§ **KUTIPAN PILIHAN**
***
Seni Peran

      A. Pengertian Seni peran
Mungkin para user sudah pernah baca apa itu seni peran baik itu dari website-website yang lain maupun dari para blogger, yang ingin admin sampaikan di sini hanya kesimpulan dari semua makna, pengertian ataupun arti dari seni peran tersebut.
Makna yang pertama admin ambil itu dari salah satu kutipan dari seorang Konsultan Akting, yang menyatakan bahwa seni peran adalah “ SEGENAP AKTIVITAS, BAIK LAHIR MAUPUN BATIN YANG DILAKUKAN OLEH SEORANG AKTOR DI ATAS PENTAS UNTUK MENGHIDUPKAN TOKOH PERANANNYA SESUAI DENGAN JALANNYA CERITERA”
Pengertian yang kedua admin ambil dari http://itcentergarut.blogspot.co.id/2011/08/pengertian-seni-peran.html yang mengatakan bahwasanya seni peran adalah salah satu cabang yang khusus mempelajari tehnik menciptakan dan memainkan peran (berakting) sebagai seorang tokoh tertentu baik di atas pentas (panggung) maupun dalam sebuah film.
Kesimpulan dari admin seni peran ialah salah satu cabang yang khusus yang mempelajari tentang segenap aktivitas, baik lahir maupun batin yang dilakukan oleh seorang actor untuk menghidupkan tokoh peranannya sesuai dengan jalan ceritanya, baik itu di atas pentas (panggung) maupun dalam sebuah film.
B. Sejarah Seni Peran
Menurut RMA. Harymawan, bahwa di Indonesia terdapat sejarah naskah dan pentas, antara lain:
1. Sebelum Abad ke-20
Tak ada naskah dan pentas. Yang ada ialah naskah-naskah cerita rakyat dan kisah-kisah yang turun-temurun disampaikan secara lisan oleh ayah kepada anak. Drama-drama rakyat, istana, keagamaan, di arena, di bawah atap atau lapangan terbuka
2. Permulaan Abad ke-20
Karena pengaruh drama barat dan cara pemanggungannya (staging), timbul bentuk-bentuk drama baru: komedi stambul/ istana/ bangsawan, tonil opera, wyang orang, ketoprak, ludruk dan lain-lain. Tidak menggunakan naskah (improvisatoris), tetapi menggunakan pentas: panggungnya berbingkai
3. Zaman Pujangga Baru
Muncul naskah drama asli yang dipakai oleh pementasan amatir. Rombongan professional tidak menggunakannya.
4. Zaman Jepang
Sensor Sendebu sangat keras, diharuskan menggunakan naskah. Rombongan professional terpaksa belajar membaca. Perkumpulan amatir tidak kaget karena terdiri atas kaum terpelajar. Bagi para professional merupakan kemajuan, namun sayang karena keinsyafan.
5. Zaman Kini
Rombongan professional membuang naskah kembali. Organisasi amatir setia pada naskah, sayang sering mengabaikan pengarang, penyadur atau penyalinnya.
***
§ **CUPLIKAN DATA**
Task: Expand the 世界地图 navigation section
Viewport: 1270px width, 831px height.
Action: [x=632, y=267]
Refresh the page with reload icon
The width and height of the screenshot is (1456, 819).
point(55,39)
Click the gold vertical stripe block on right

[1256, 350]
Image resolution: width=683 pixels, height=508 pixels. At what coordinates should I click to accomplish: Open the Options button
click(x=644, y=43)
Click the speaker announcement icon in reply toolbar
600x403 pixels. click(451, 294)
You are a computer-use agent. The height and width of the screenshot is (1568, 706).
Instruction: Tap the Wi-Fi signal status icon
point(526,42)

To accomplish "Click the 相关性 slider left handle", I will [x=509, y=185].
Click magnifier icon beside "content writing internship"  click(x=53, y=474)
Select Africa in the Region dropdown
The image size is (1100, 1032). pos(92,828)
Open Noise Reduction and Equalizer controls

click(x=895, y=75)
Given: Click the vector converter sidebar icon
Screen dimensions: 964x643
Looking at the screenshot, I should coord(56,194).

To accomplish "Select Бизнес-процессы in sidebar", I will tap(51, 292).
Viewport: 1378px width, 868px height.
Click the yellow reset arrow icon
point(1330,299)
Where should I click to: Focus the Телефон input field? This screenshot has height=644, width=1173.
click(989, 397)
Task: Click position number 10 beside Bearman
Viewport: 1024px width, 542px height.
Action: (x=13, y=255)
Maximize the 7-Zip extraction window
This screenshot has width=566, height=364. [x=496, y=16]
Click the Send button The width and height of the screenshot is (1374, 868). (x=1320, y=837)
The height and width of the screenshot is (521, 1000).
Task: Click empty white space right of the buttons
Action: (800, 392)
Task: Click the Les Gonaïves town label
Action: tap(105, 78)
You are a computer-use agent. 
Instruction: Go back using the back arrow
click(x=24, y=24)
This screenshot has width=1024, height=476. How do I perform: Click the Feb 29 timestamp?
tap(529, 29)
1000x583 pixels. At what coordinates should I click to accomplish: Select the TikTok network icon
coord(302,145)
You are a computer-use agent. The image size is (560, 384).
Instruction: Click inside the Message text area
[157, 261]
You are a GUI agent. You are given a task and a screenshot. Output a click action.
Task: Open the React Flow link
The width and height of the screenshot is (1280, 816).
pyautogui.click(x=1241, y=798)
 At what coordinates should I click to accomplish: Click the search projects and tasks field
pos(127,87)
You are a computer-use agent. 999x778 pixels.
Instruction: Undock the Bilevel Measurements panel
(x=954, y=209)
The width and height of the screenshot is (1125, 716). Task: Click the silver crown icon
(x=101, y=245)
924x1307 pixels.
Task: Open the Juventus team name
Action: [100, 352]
***
§ **SOAL TERTULIS A**
Tuliskan semua periode dalam sejarah naskah dan pentas di Indonesia menurut RMA. Harymawan yang disebutkan dalam teks tentang seni peran.
§ **SOAL TERTULIS B**
Lanjutkan teks tentang seni peran mulai dari kalimat setelah bagian terakhir yang ditampilkan.

§ **HASIL LATIHAN A**
1. Sebelum Abad ke-20
2. Permulaan Abad ke-20
3. Zaman Pujangga Baru
4. Zaman Jepang
5. Zaman Kini

§ **HASIL LATIHAN B**
Setelah kemerdekaan, muncul dimana-mana di seluruh pelosok tanah air perkumpulan drama amatir, baik itu kaum awam, setengah awam, maupun ahli. Sedangkan masalah mengenai drma akan berkisar pada hal-hal berikut: pertama, naskah. Pementasan yang berulang-ulang dirasa kurang adanya senthan repertoar asing. Maka naskah ditambah dengan bumbu repertoar asing dalam proses salinan dan saduran. Kedua, pemain: banyak pementasan yang mengalami kegagalan. Karena kurangnya latihan ataupun hanya ingin jual tampang plus minimnya usia dan pengalaman, menjadi hambatan bagi pementasan. Ketiga, stage: di Indonesia telah bermunculan pelbagai gedung-gedung pertunjukan. Di sini peran dari tempat teater akan menentukan watak pertunjukan itu sendiri. Keempat, penonton: masyarakat cukup mempunyai minat. Hal ini yang mendorong munculnya berbagai perkumpulan drama.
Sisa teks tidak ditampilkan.